### WHAT IS BEING ASKED
Send back exactly the lines from the opening line of the records below through the one with "Task: Click the H. BALTA name".

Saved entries
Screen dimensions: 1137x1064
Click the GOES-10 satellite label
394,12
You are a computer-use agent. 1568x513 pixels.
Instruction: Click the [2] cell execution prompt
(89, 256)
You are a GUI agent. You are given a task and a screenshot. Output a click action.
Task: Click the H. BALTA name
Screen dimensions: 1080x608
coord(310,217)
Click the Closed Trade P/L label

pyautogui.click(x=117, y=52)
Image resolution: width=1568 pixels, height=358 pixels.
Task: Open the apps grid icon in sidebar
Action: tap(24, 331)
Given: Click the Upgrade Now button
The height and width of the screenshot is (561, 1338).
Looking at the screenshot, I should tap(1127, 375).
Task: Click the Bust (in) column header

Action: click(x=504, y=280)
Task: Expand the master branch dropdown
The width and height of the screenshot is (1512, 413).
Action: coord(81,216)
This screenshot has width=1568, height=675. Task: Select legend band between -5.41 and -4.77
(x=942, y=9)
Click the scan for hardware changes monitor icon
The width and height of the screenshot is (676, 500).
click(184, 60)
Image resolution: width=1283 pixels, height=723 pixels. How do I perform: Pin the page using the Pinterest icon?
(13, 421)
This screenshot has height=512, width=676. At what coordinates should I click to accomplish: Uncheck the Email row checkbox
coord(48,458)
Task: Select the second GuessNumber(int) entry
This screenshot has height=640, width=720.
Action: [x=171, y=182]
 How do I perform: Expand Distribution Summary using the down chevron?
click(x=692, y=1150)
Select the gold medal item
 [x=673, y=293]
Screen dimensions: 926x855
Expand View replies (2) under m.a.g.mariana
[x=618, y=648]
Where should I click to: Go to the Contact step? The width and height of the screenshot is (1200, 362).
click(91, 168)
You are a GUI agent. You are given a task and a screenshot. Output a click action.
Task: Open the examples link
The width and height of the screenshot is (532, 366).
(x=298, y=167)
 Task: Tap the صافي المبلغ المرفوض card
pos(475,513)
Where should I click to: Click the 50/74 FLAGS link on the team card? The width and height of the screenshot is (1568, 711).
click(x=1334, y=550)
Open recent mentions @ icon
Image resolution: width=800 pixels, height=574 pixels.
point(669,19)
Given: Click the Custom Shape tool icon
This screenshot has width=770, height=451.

### ANSWER FOR THE TASK
Screen dimensions: 1137x1064
Click the GOES-10 satellite label
394,12
You are a computer-use agent. 1568x513 pixels.
Instruction: Click the [2] cell execution prompt
(89, 256)
You are a GUI agent. You are given a task and a screenshot. Output a click action.
Task: Click the H. BALTA name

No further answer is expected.